Besides, what We pertinently have now is plaintiffs-appellants' new defense that cannot be ventilated in this appeal. Points of law, theories, issues and arguments not adequately brought to the attention of the trial court need not be, and ordinarily will not be, considered by a reviewing court as they cannot be raised for the first time on appeal.[21]

Anent the award of attorney's fees, the power of the courts to grant attorney's fees demands factual, legal and equitable justification; its basis cannot be left to speculation or conjecture.[22] Here, contrary to plaintiffs-appellants' contention, the body of the appealed decision states the basis for the award of attorney's fees, i.e., the stipulation in the promissory note[23] (Exh. "3-B"). Hence, the award thereof was proper.

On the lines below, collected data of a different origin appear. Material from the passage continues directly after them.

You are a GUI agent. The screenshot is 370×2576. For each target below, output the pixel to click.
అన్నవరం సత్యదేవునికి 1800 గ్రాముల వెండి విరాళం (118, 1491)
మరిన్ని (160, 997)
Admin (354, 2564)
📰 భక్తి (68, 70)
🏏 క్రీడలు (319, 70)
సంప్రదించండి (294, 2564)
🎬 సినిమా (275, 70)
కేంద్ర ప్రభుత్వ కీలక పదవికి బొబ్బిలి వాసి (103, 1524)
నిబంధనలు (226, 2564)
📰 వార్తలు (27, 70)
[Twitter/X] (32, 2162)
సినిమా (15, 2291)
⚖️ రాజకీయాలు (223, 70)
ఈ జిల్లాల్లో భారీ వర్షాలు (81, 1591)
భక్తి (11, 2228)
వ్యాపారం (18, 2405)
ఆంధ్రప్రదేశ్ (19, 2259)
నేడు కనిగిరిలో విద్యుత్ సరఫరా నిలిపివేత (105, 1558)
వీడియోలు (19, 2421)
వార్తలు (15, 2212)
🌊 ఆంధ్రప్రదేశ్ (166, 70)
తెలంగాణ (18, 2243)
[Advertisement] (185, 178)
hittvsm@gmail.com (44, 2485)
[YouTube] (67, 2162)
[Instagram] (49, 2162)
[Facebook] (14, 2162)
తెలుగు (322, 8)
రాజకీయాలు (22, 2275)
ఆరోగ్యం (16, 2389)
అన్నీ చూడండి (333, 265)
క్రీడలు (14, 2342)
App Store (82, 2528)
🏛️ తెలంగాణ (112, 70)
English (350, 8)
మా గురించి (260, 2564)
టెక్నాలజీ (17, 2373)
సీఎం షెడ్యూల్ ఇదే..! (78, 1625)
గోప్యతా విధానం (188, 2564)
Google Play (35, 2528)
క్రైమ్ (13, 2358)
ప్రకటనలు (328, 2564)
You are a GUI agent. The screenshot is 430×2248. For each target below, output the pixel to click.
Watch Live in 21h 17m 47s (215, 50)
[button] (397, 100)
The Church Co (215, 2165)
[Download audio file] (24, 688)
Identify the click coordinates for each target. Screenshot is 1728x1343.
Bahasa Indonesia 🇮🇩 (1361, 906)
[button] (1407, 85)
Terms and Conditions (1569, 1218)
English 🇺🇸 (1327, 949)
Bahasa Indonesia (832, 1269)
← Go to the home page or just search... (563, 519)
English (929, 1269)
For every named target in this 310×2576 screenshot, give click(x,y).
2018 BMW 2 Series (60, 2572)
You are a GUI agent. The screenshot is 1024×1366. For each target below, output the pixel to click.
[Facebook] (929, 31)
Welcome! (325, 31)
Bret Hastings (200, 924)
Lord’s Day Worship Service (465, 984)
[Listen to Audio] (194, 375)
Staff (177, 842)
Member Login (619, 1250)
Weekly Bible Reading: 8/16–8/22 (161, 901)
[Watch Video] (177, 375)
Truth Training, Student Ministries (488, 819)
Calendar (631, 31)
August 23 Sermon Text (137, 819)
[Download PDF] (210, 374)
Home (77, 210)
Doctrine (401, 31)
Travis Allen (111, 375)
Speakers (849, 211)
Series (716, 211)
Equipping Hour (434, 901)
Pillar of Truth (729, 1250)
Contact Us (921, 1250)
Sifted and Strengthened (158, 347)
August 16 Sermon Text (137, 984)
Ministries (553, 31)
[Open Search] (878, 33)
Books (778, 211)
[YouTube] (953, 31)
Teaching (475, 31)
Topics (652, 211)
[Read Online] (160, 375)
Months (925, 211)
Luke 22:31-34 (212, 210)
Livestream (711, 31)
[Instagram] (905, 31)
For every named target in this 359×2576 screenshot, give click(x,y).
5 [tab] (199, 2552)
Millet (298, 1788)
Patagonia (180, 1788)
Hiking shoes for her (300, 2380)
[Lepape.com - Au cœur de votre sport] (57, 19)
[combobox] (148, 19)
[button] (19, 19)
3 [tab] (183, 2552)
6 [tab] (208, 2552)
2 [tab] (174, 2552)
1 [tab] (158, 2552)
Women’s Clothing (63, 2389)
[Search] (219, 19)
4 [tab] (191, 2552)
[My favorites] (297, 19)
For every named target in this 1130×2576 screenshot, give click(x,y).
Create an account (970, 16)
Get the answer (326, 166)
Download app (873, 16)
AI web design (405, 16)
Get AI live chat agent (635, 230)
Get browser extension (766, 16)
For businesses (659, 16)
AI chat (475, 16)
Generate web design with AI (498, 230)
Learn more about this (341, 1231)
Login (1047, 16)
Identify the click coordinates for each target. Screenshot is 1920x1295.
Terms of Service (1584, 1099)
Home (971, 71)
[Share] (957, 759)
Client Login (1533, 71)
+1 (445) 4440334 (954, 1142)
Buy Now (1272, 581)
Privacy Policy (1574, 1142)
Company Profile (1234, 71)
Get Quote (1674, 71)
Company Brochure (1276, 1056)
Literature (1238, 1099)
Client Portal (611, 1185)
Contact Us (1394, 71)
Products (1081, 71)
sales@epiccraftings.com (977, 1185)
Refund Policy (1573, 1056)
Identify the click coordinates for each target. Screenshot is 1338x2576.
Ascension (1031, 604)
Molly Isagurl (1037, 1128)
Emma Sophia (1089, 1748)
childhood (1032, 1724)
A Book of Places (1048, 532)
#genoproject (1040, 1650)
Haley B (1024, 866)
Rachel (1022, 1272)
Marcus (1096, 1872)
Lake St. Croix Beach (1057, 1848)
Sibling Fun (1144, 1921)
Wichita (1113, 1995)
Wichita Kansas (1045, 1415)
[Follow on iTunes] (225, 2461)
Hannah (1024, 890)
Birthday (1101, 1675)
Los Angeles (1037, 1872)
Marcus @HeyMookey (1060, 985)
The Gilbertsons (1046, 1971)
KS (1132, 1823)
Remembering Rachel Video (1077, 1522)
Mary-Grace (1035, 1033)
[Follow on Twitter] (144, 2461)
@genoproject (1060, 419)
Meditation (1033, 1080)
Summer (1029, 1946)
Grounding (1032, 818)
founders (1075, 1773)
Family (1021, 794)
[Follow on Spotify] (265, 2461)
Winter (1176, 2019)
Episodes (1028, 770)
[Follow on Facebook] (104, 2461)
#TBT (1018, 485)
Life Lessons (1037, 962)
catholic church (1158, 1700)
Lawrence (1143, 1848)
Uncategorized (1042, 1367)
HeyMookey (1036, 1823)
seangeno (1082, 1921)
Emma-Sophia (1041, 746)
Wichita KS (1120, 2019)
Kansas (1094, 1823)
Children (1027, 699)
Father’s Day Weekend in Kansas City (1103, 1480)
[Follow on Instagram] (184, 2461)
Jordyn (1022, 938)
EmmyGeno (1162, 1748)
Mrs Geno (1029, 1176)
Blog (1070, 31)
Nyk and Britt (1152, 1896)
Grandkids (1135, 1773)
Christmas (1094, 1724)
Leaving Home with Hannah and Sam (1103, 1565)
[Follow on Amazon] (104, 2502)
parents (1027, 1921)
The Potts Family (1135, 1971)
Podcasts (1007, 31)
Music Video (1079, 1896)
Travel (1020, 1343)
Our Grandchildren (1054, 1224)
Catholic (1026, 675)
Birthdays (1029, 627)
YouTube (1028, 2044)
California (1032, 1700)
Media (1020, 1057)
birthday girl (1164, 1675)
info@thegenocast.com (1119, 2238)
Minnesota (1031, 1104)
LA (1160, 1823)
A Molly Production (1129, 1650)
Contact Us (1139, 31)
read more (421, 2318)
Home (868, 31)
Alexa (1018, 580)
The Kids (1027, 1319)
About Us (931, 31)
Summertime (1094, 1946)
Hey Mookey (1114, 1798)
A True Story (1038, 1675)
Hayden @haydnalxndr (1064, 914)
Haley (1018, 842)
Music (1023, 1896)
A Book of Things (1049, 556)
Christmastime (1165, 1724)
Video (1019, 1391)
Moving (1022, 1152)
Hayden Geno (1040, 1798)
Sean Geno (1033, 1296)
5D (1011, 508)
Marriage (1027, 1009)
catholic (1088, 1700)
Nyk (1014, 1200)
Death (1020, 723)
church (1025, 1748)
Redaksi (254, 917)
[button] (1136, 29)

However, the award of exemplary damages is not warranted. Such kind of damages is imposed by way of example for correction for the public good. The complained wrongful act must be accompanied by bad faith, and an award of damages is allowed only if the guilty party acted in a wanton, fraudulent, oppressive or malevolent manner.[24] There being no showing that plaintiffs-appellants acted in such manner, the award of exemplary damages must therefore be deleted.

Parenthetically, plaintiffs-appellants failed to adduce adequate proof to establish that Penta Capital maliciously filed the criminal case against Papa for violation of B.P. 22. Consequently, their claim for damages must be denied for lack of factual and legal bases.

WHEREFORE, the appealed Decision is AFFIRMED with MODIFICATION in that the award for exemplary damages is DELETED.

SO ORDERED.

Acosta and Gaerlan, *JJ., concur.



* Acting Junior Member for fifteen (15) days only; Per Office Order No. 286-10-ABR dated October 4, 2010.

[1] Rollo, pages 57-63.

[2] Branch 58, Judge Escolastico U. Cruz, Jr.

[3] Rollo, page 630.

[4] Rollo, pages 57-58.

[5] Records, pages 64-71.

[6] Rollo, page 58.

[7] Records, pages 123-125.

[8] Ibid., pages 123-124.

[9] Records, pages 124-125.

[10] Rollo, pages 60-63.

[11] Note 3, supra.

[12] Records, pages 257-261.

[13] Ibid., page 278.

[14] Ibid., pages 279-280.

[15] Rollo, page 22.

[16] Sec. 3(p), Rule 131, Revised Rules of Court; Mendoza vs. Court of Appeals, 359 SCRA 438, 451 (2001).

[17] Ibid.

[18] Sec. 3(d), Rule 131, Revised Rules of Court.

[19] 404 SCRA 518, 525-527 (2003), citing Intestate Estate of Dalisay vs. Hon. Marasigan, 257 SCRA 509 (1996), Financial Building Corporation vs. Forbes Park Association, Inc., 338 SCRA 346, 352; Quintanilla vs. Court of Appeals, 279 SCRA 397 (1997) and Cabaero vs. Cantos, 271 SCRA 391 (1997).

[20] Cabaero vs. Cantos, 271 SCRA 391 (1997), citing Sun Insurance Office, Ltd.(SIOL) vs. Asuncion [170 SCRA 274, 285 (1989)]; cf. OCA Circular No. 96-2009.

[21] Tay Chun Suy vs. Court of Appeals, 229 SCRA 151, 165 (1994).

[22] Ranola vs. Court of Appeals, 322 SCRA 1,11 (2000).

[23] Page 7, Decision; Rollo, page 63.